By: Mathieu Boyer (thieums63) 2013-05-11 03:31:47.710-0500

@Rusty : i will try to get a verbose and debug trace. Actually asterisk is compiled with DONT_OPTIMIZE and DEBUG flags. As the load is increasing faster, I can't put on asterisk as much trafic as I can. Is it OK if I provide ONLY debug/verbose and .pcap without backtraces ?
@Matt : yes that's correct.

By: Rusty Newton (rnewton) 2013-05-13 12:35:01.634-0500

@Mathieu, yeah it's okay to just get the log and pcap since you already have backtraces. You don't need those compiler options set for getting a log and pcap.

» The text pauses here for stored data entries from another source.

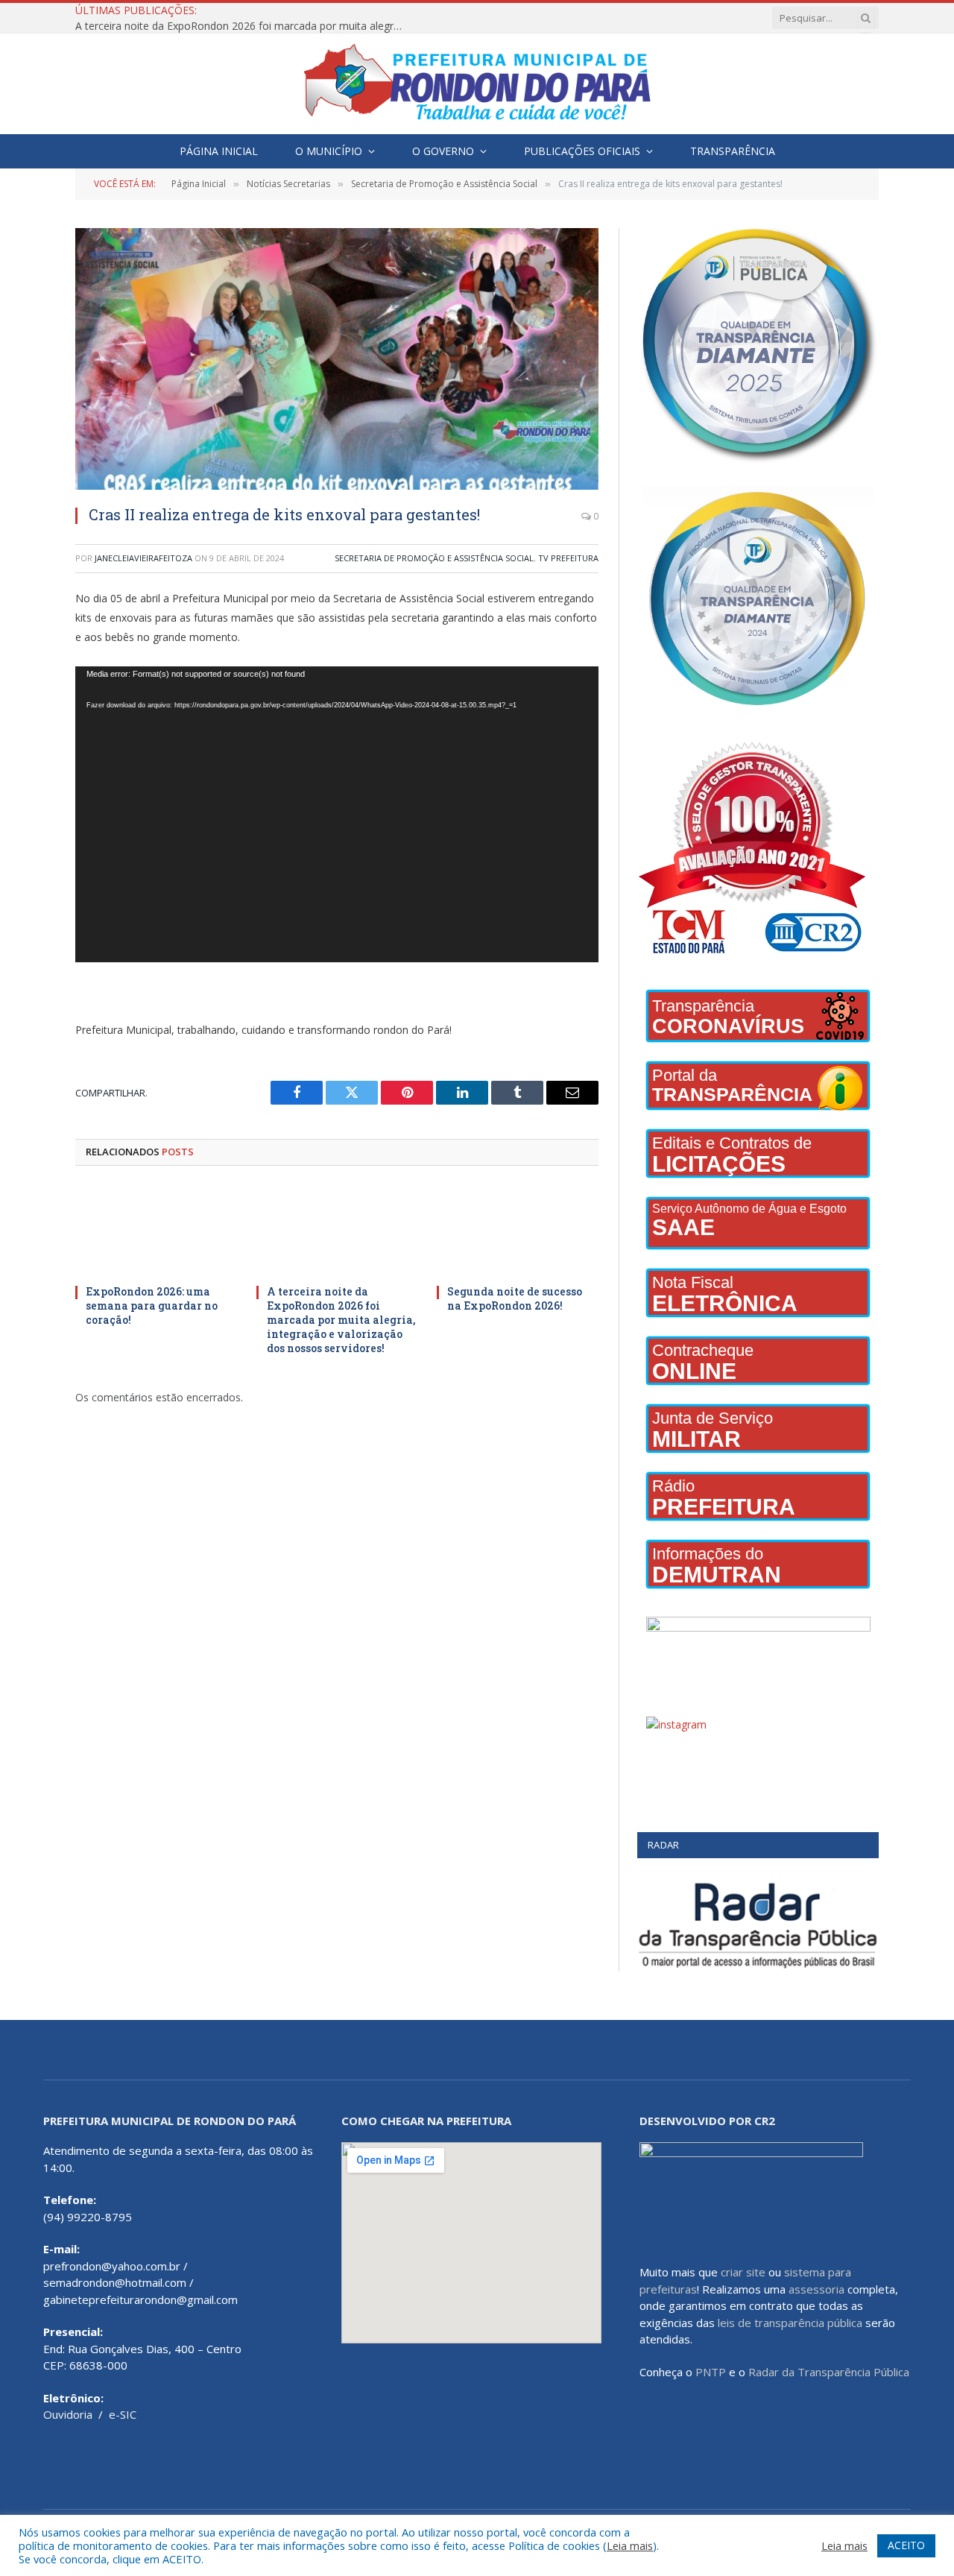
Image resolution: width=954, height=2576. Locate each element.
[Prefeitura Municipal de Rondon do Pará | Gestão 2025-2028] (477, 84)
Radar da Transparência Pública (828, 2371)
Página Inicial (219, 151)
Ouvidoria (67, 2414)
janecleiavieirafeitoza (143, 558)
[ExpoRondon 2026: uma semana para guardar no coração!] (156, 1229)
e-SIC (122, 2414)
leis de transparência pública (790, 2322)
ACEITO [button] (906, 2545)
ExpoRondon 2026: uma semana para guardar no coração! (152, 1305)
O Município (328, 151)
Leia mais (630, 2545)
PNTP (710, 2371)
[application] (336, 814)
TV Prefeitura (568, 558)
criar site (743, 2271)
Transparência (732, 151)
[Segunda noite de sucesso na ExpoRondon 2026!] (517, 1229)
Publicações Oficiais (582, 151)
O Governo (443, 151)
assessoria (816, 2289)
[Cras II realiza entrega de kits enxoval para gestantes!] (336, 359)
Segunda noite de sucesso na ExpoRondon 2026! (514, 1298)
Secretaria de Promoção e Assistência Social (434, 558)
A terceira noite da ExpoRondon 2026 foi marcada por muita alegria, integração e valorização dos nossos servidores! (243, 26)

By: Mathieu Boyer (thieums63) 2013-05-14 09:01:18.127-0500

The log file includes VERBOSE & DEBUG (level 5)
It's a grep on string "C-000288ca"

We've got a REINVITE @ 13:14:52
[May 14 13:14:52] DEBUG[29928][C-000288ca] chan_sip.c: **** Received INVITE (5) - Command in SIP INVITE
And then a BYE @ 13:14:52
[May 14 13:14:52] DEBUG[26494][C-000288ca] chan_sip.c: **** Received BYE (8) - Command in SIP BYE
As I don't see BYE in the pcap from 192.168.69.10, I guess it comes from carrier side (not captured)

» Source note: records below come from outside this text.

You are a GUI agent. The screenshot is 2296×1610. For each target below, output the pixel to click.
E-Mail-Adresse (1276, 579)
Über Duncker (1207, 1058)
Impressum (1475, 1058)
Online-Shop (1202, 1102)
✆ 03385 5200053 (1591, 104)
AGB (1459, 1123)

The last line in the log file is the last line written by asterisk before it crashed, then respawned thanks to safe_asterisk
[May 14 13:14:52] DEBUG[29928][C-000288ca] chan_sip.c: We're settling with these formats: (alaw)
[May 14 13:14:57] Asterisk 11.3.0 built by exploit @ vil-asterisk01 on a x86_64 running Linux on 2013-05-11 08:32:14 UTC

I just changed my tshark capture filter in order to get every SIP signaling (-f "port 5060")
I'll provide a full SIP trace @ next seg fault

Do you still need DEBUG/VERBOSE traces ?



By: Mathieu Boyer (thieums63) 2013-05-15 02:32:17.251-0500

full sip trace.
192.168.69.10 = ACM (Avaya Communication Manager 5.2.1)
192.168.69.9 = asterisk 11.3.0
192.168.254.29 = SIP carrier (COLT)

By: Rusty Newton (rnewton) 2013-05-17 16:52:46.673-0500

Thanks, I'm sure all that debug will be helpful. For the VERBOSE and DEBUG log it would be nice to see everything happening right before the crash and not just the particular channel you grepped out..

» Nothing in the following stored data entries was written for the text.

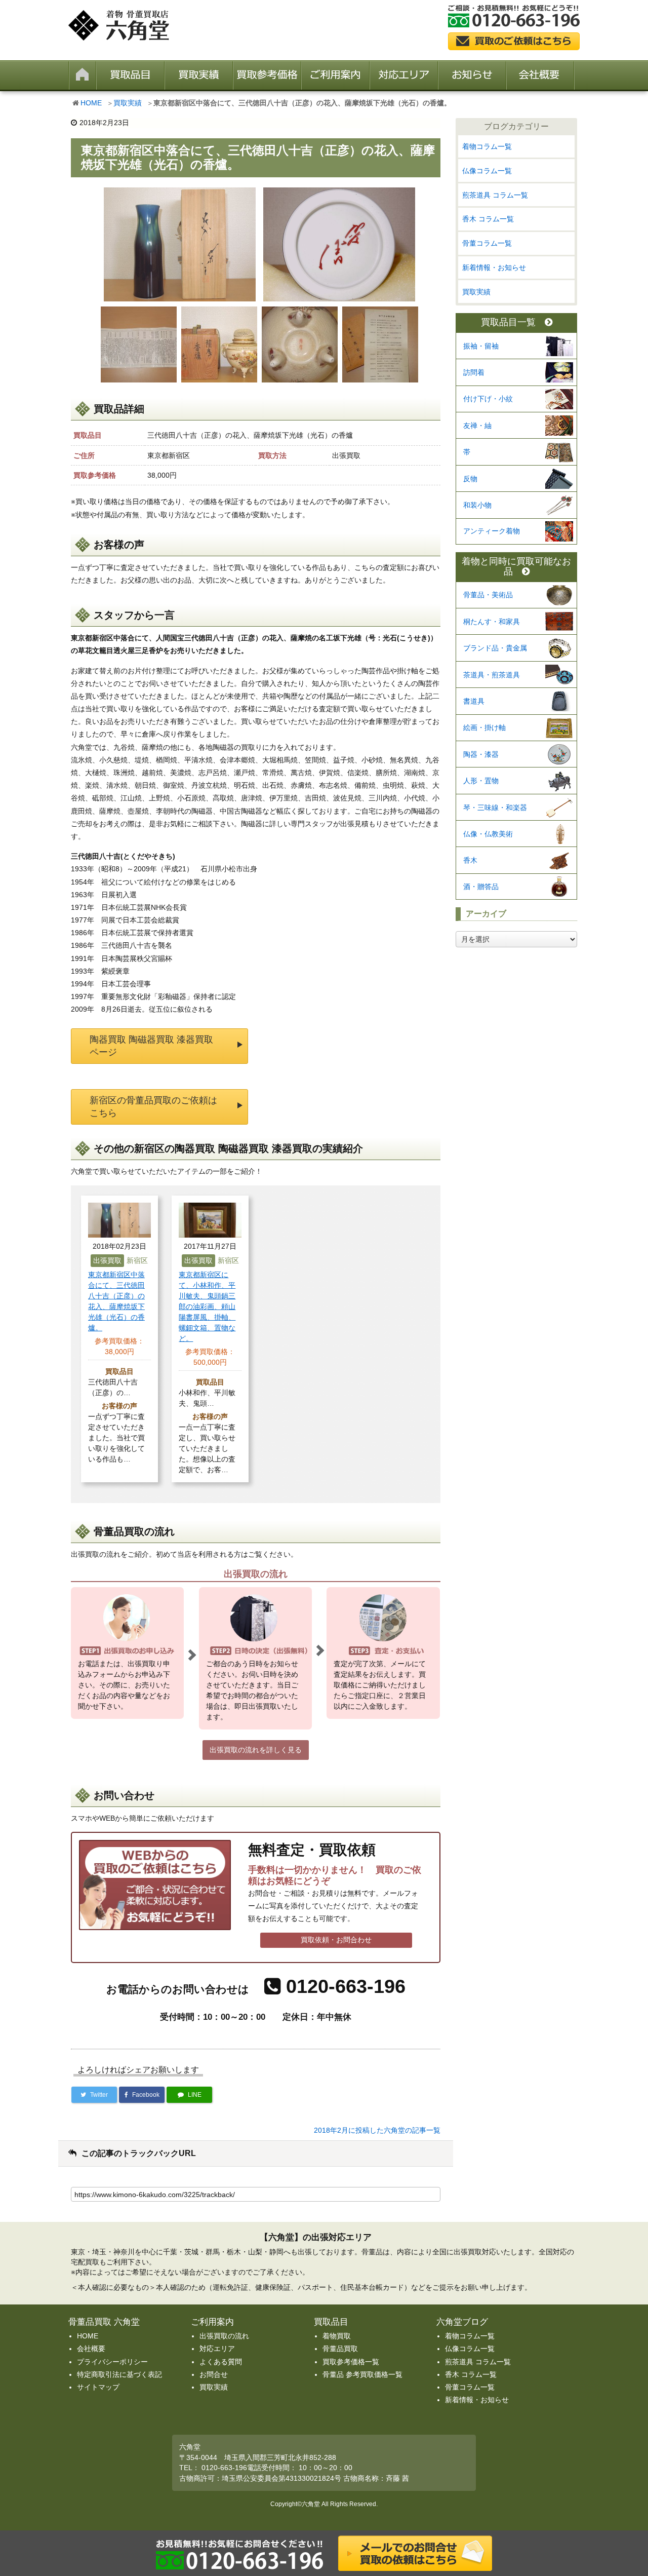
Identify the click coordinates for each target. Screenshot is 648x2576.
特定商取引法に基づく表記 (119, 2374)
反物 (470, 479)
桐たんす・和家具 (491, 622)
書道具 (473, 701)
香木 (470, 860)
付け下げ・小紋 (488, 399)
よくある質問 (220, 2362)
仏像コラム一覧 (487, 171)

By: Mathieu Boyer (thieums63) 2013-05-18 04:21:39.488-0500

full VERBOSE and DEBUG trace of the minute during the crash.
Generated by grep cmd : grep "\[May 14 13:14" full.1 > crash3.full.log

By: Rusty Newton (rnewton) 2013-05-22 09:54:33.560-0500

Thanks!

By: Rusty Newton (rnewton) 2017-07-25 16:59:07.680-0500

We are cleaning up the issue tracker.

Closing this out as there has been no movement on it for many years and it was filed against versions that are all no longer under bug fix support.

If an issue exists with a supported version of Asterisk please open a new issue and provide debug from a recent supported version. Thanks!